Tasks to perform =>
A - Copy the maraviroc study article word for word, everything from "A total of 409" down to "interval [CI], 0.57–1.67).".
B - In the maraviroc study article, for how many weeks did participants receive c-ART plus placebo or maraviroc?
C - Finish out the next part of the maraviroc study article, starting after its last sentence.

[[ Document excerpt, beginning ]]

Standard ART plus maraviroc does not improve outcomes in treatment-naïve HIV patients
Adding maraviroc to standard combined antiretroviral therapy (c-ART), which consists of three or more ART drugs, does not result in better clinical outcomes among patients initiating treatment for advanced HIV infection, reveals a study.
A total of 409 HIV-positive, antiretroviral-naïve adults with CD4 counts <0.200 × 109 cells/L and/or a previous AIDS-defining event (ADE) were enrolled in this randomized controlled trial to assess the benefit of adding maraviroc to standard c-ART.
Of the participants, 202 were assigned to maraviroc and 207 to placebo. Participants received c-ART plus placebo or maraviroc (300 mg twice daily with dose modification) for 72 weeks.
During follow-up, the primary endpoint of first occurrence of severe morbidity (ie, new ADE, selected serious infections, serious non-ADE, immune reconstitution inflammatory syndrome or death) was comparable between the two treatment groups (11.1 vs 11.2 person-years in the maraviroc and placebo groups, respectively; hazard ratio, 0.97, 95 percent confidence interval [CI], 0.57–1.67).

[[ Document excerpt, end ]]
[[ Information provided, beginning ]]

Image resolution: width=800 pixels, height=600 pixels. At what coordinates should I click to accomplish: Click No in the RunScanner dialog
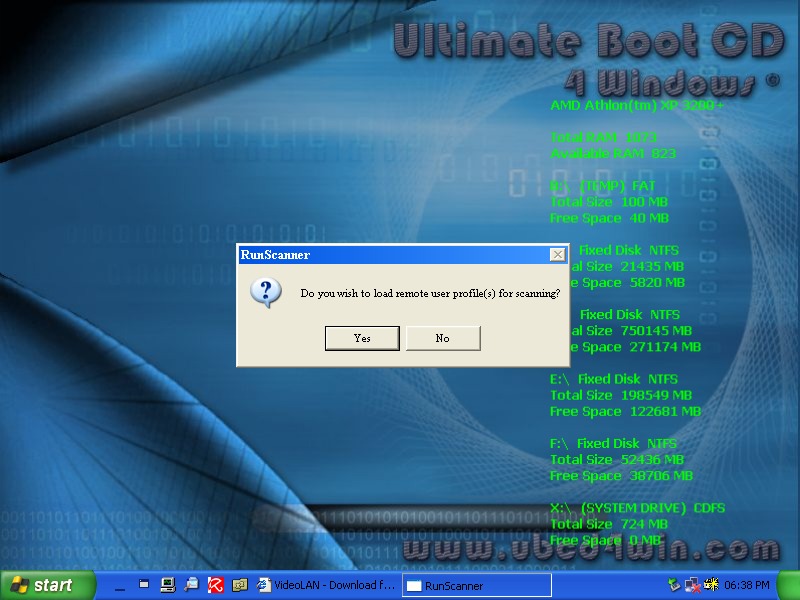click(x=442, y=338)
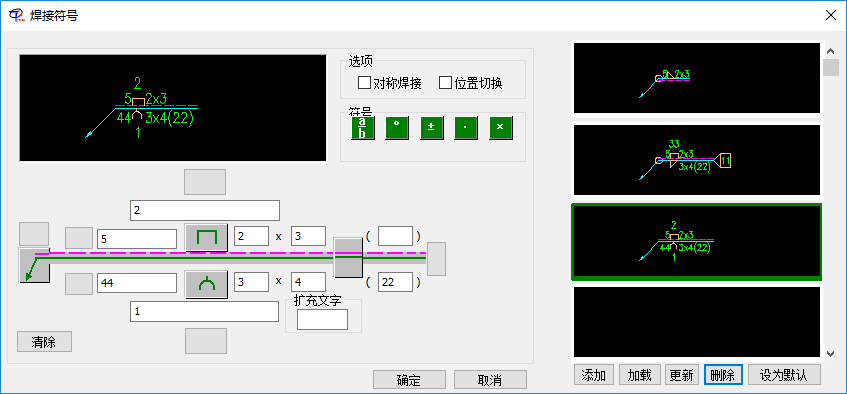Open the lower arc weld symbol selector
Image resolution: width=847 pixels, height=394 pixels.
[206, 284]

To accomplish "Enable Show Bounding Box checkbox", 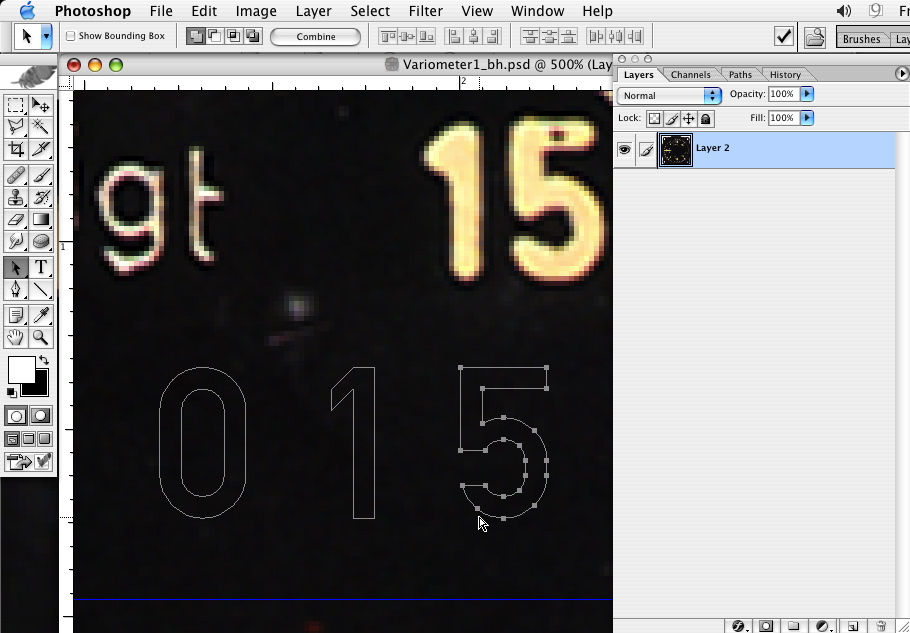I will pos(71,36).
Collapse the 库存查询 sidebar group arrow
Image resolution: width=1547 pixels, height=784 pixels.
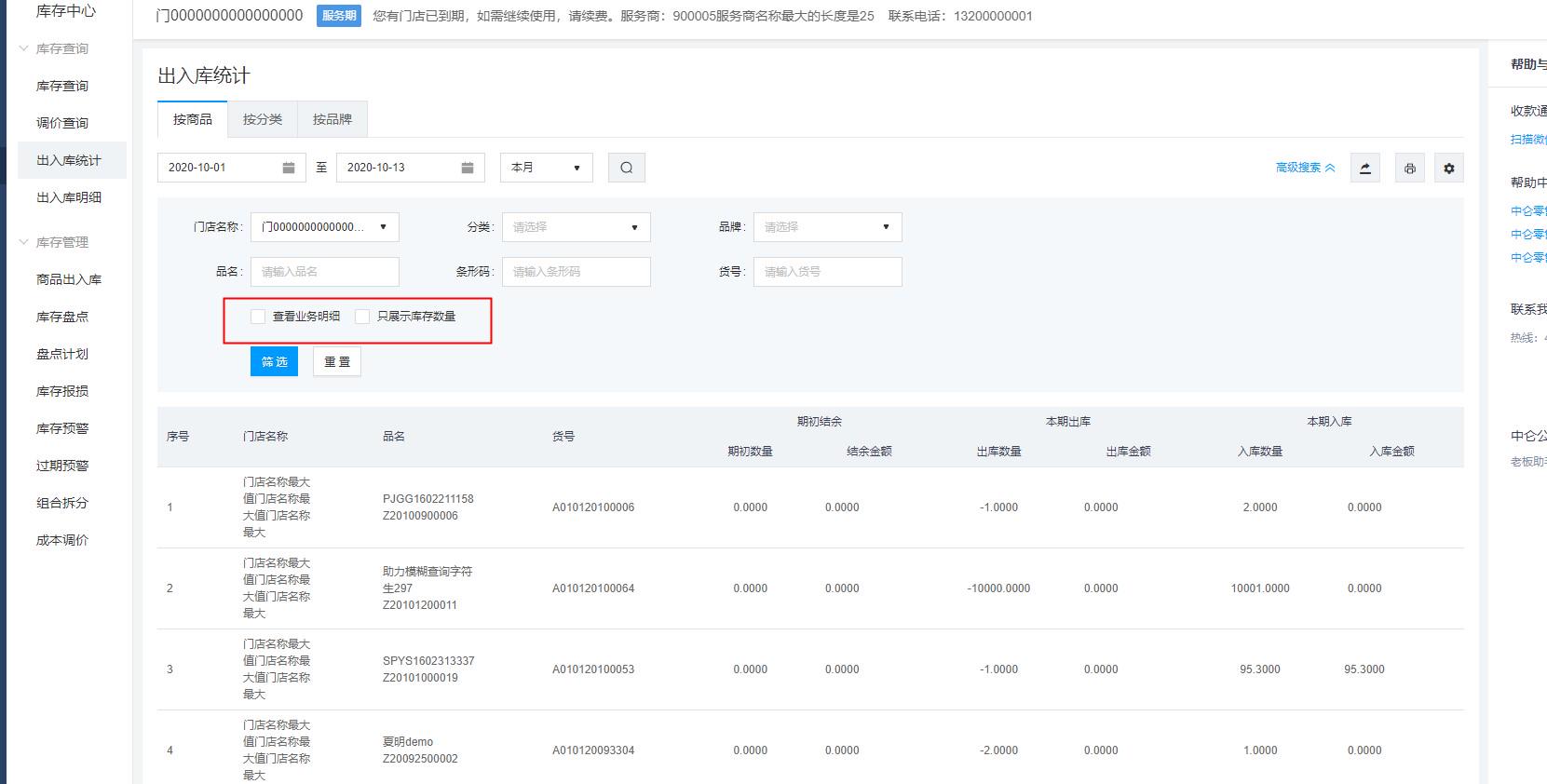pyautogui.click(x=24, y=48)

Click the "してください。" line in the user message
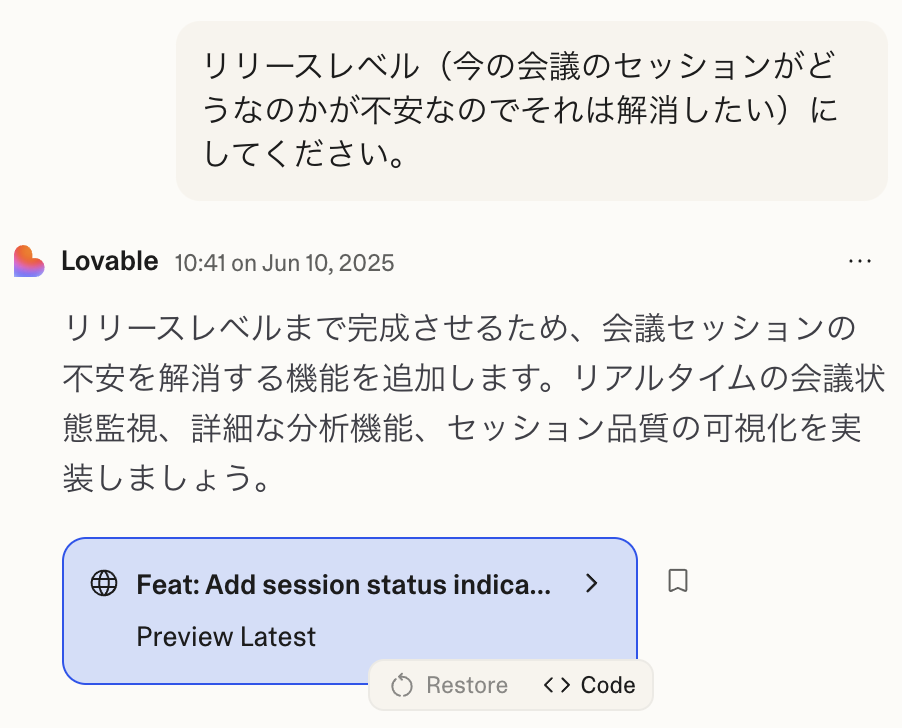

[[ Information provided, end ]]

Solved problems =>
A -
A total of 409 HIV-positive, antiretroviral-naïve adults with CD4 counts <0.200 × 109 cells/L and/or a previous AIDS-defining event (ADE) were enrolled in this randomized controlled trial to assess the benefit of adding maraviroc to standard c-ART.
Of the participants, 202 were assigned to maraviroc and 207 to placebo. Participants received c-ART plus placebo or maraviroc (300 mg twice daily with dose modification) for 72 weeks.
During follow-up, the primary endpoint of first occurrence of severe morbidity (ie, new ADE, selected serious infections, serious non-ADE, immune reconstitution inflammatory syndrome or death) was comparable between the two treatment groups (11.1 vs 11.2 person-years in the maraviroc and placebo groups, respectively; hazard ratio, 0.97, 95 percent confidence interval [CI], 0.57–1.67).

B - 72 weeks.

C -
In addition, the incidence of adverse events grade ≥2 was 36.1 vs 41.5 per 100 person-years (incidence rate ratio, 0.87, 95 percent CI, 0.65–1.15), respectively.
Certain limitations have to considered. First, 64 patients discontinued treatment during follow-up. Second, the study was not powered to assess time-dependent outcomes or effect modification.
“Patients diagnosed with advanced HIV infection have a poor prognosis despite initiation of c-ART,” the investigators said.
Maraviroc is an ART with immunologic effects, they noted.